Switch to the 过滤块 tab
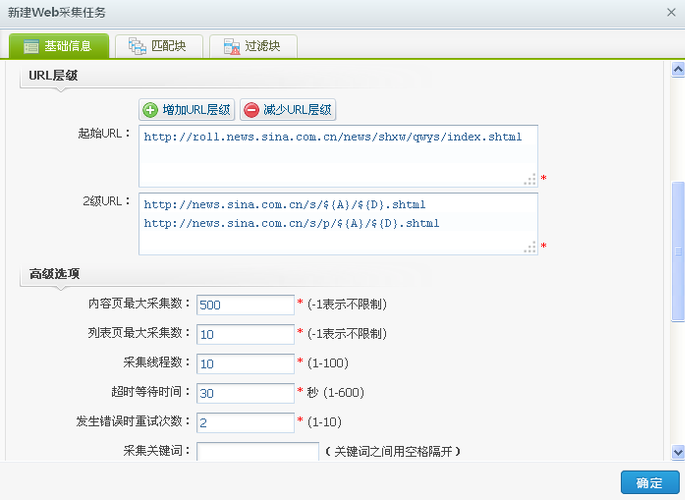685x500 pixels. click(x=254, y=46)
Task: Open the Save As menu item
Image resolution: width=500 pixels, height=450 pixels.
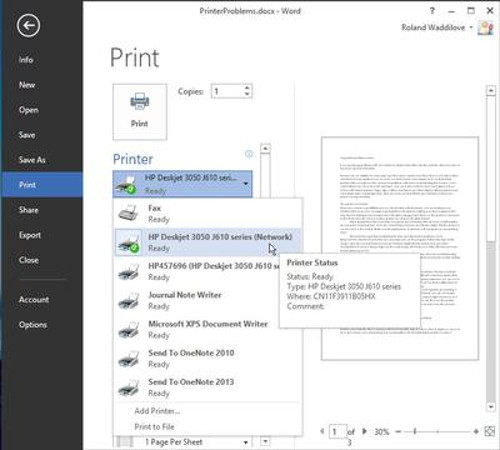Action: 32,160
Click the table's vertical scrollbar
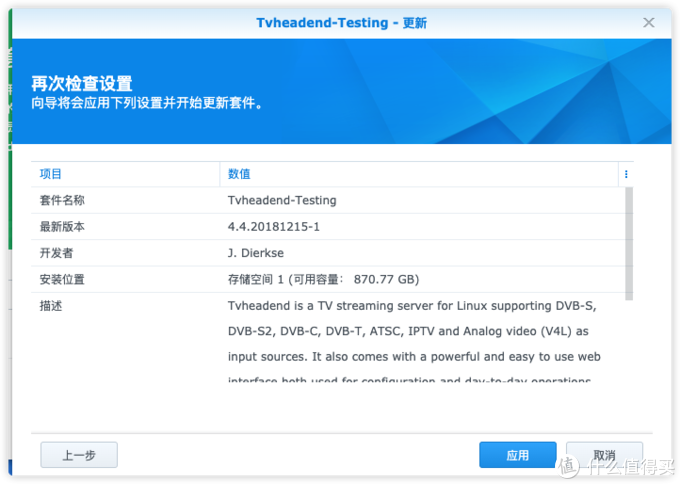 point(629,244)
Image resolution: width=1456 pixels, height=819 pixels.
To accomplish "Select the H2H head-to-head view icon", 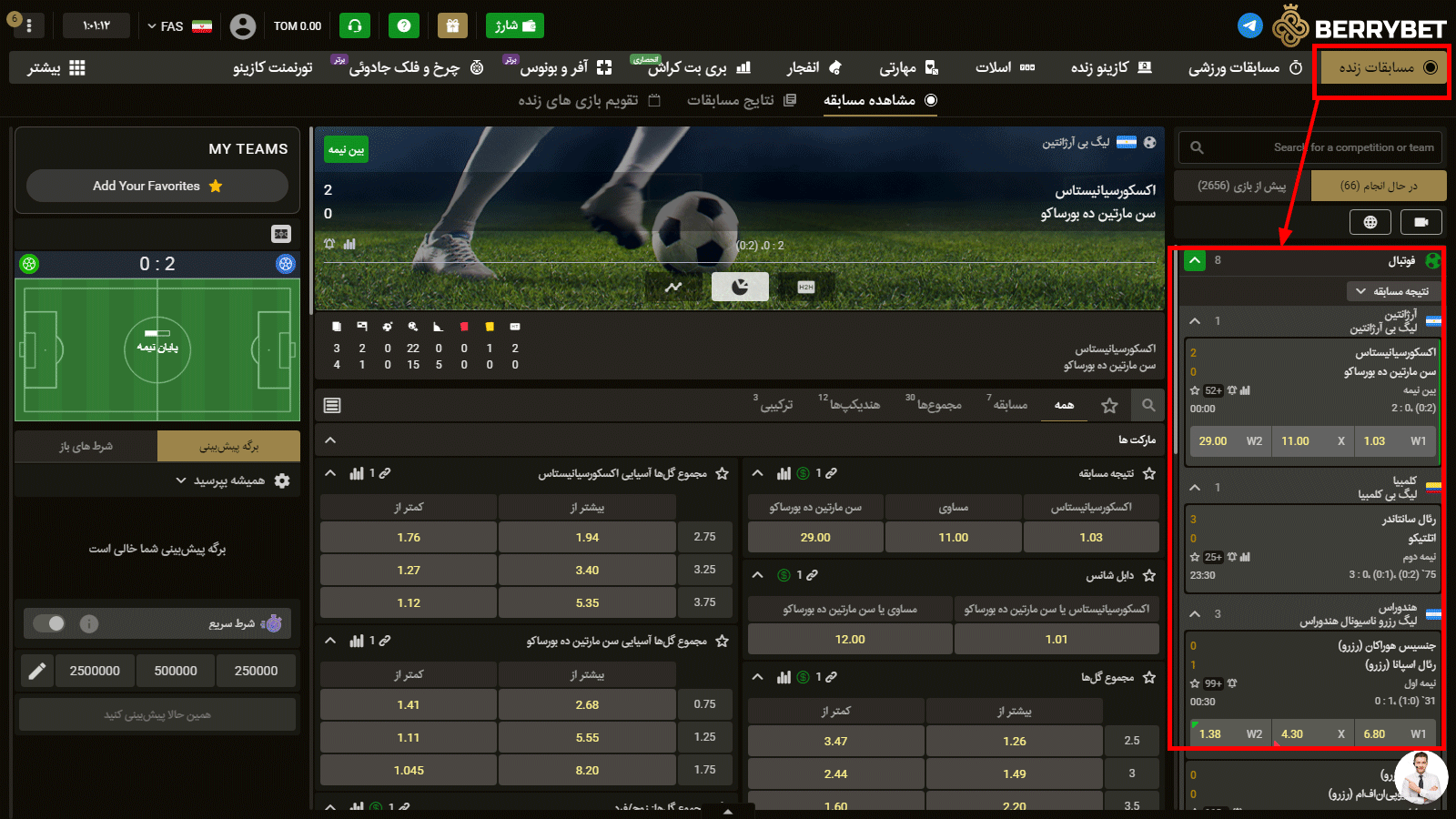I will tap(805, 287).
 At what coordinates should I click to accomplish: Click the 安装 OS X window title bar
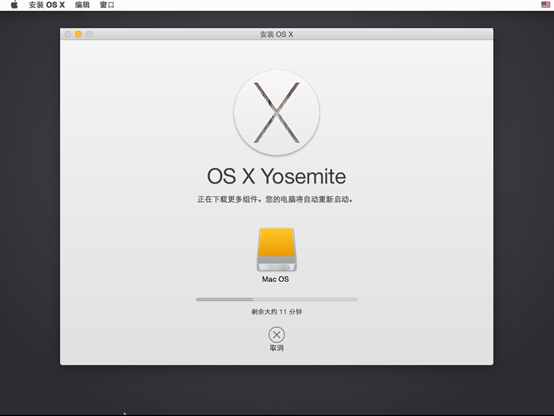[277, 34]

********************

Return word for word the lines from the beginning of the entries through the line that contains "Image resolution: width=1456", both ends included, but no pictures.

→ **ANSWER TO THIS EXERCISE**
Switch to the 过滤块 tab
685x500 pixels. click(x=254, y=46)
Task: Open the Save As menu item
Image resolution: width=500 pixels, height=450 pixels.
Action: 32,160
Click the table's vertical scrollbar
 point(629,244)
Image resolution: width=1456 pixels, height=819 pixels.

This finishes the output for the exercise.